- [How to complete this task]: Each record should be written out exactly as given.

START Data section

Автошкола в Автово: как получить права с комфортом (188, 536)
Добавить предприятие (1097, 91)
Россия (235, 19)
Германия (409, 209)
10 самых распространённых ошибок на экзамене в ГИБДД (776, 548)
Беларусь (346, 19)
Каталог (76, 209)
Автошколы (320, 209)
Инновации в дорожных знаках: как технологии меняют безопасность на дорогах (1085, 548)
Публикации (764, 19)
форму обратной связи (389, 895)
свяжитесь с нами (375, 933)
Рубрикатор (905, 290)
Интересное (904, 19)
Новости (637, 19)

END Data section

- [Exercise answer]:
Автошкола в Автово: как получить права с комфортом (188, 536)
Добавить предприятие (1097, 91)
Россия (235, 19)
Германия (409, 209)
10 самых распространённых ошибок на экзамене в ГИБДД (776, 548)
Беларусь (346, 19)
Каталог (76, 209)
Автошколы (320, 209)
Инновации в дорожных знаках: как технологии меняют безопасность на дорогах (1085, 548)
Публикации (764, 19)
форму обратной связи (389, 895)
свяжитесь с нами (375, 933)
Рубрикатор (905, 290)
Интересное (904, 19)
Новости (637, 19)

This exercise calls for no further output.